The Taksim Solidarity Platform is not politically elected but if this is true and if they are representative of the protest, it constitutes an unconditional concession on the part of the protestors.

Unconditional concessions are generally viewed as a positive first step, unfortunately as negotiating consultants we see such moves as likely to create greater unconditional demandsfrom the other party eventually leading to deadlock. 

What needs to happen here is that one side has to make a realistic proposal, the simple definition being a balanced statement of BOTH demands and concessions that are not costly for the conceding side and yet valuable for the receiving party. 

In an ideal world the Prime Minister might say to the Protestors...

"If you the protestors vacate Gezi Park, we the government will scrap the project".

To which the protestors could reply

"If you the government place a monument to those that have died in the conflict then we will vacate the park",

And the government might say  

"If this is positioned as a reminder that this sort of thing should not happen again (without apportioning blame), then we have a deal". 

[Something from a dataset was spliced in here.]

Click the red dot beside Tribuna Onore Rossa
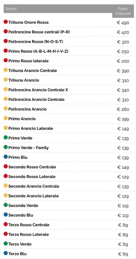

It is of course naïve to assume that this can happen.  Very unfortunately because of the residual detritus of position-taking that has taken place in Turkey and takes place in most conflicts, negotiation is currently very unlikely.  In conflict we propose that people separate themselves from the issue, but when the party dictating the outcome is the Prime Minister then Prime Minister Erdoğan's only means of doing this would be to tell the people that he has had a dream and has received instructions from the ultimate authority!  His supporters would doubtless believe it.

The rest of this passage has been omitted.